Aujourd’hui, les bobos ne se rencontrent plus au tennis, comme chez Woody Allen en 1977 (pour ceux que ça intéresse, mon année de naissance), mais au travail, dans un lieu tant honni (à ne pas confondre avec Tonton Tony) par leurs aînés, les open spaces, actuellement décriés pour leur formidable propension à transmettre les microbes et à multiplier les nuisances sonores, mais qui n’en offrent pas moins un superbe panorama sur l’environnement.
Le jeune Tom, qui traîne son ennui trentenaire à rédiger des cartes de voeu qui lui permettent d’oublier qu’il voulait devenir architecte, tombe amoureux d’un coup de cil des yeux bleus de Summer (“été”, pour tous ceux qui permettent à la France d’être classée 25e en termes de maîtrise de l’anglais parmi les 43 Etats européens), la nouvelle assistante de Direction, qui aime autant les Smiths que lui.

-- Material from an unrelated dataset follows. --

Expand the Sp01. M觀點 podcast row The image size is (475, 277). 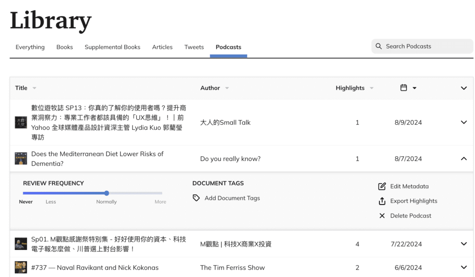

Il mésinterprète les signes de la Dame, tente la méthode lourde (lorsqu’elle demande “est-ce que je peux vous ramener quelque chose de la réserve”, il répond “tu sais très bien ce que je veux”), avant de la laisser faire (elle l’embrasse fougueusement dans la salle des photocopieuses avant de s’enfuir pour accroître le désir).
Seulement voilà, elle préfère qu’ils “restent amis” parce qu’elle garde une réserve vis-à-vis de leur histoire. La meilleure trouvaille du film est sans doute la petite soeur de Tom, à peu près 13 ans, qui console et conseille son benêt de grand frère les soirs de déprime et d’incompréhension devant le chromosome X (le chromosome Y étant, comme le rappellent les féministes, nécessairement incomplet puisqu’il y manque une barre pour être parfait).
Le charme diffus de (500) jours ensemble tient notamment à sa narration décousue qui navigue sans cesse entre les 500 journées, des jours de passion et de gaminerie chez un célèbre vendeur de meubles suédois, aux jours d’ennui et de dispute. L’hommage aux aînés, en gros du cinéma américain des années 70, Le lauréat de Mike Nichols en tête, à Truffaut-Godard et Ingmar Bergman, est sympathique, mais il montre bien les limites du propos. Mike Nichols filmait un Dustin Hoffman s’attaquant sur un air de Simon and Garfunkel aux conventions sociales, et unissant malgré tout un juif et une WASP. Mark Webb est trop sage pour dépasser une morale de l’apprentissage de la séparation, mais il n’est pas interdit de voir dans une fin qui pourrait paraitre conventionnelle sur la reproduction sociale et la faible part du hasard dans nos vies, un constat mélancolique sur la tristesse des conventions que nous appliquons de manière inconsciente. “Les sanglots longs des violons de l’automne, etc.”.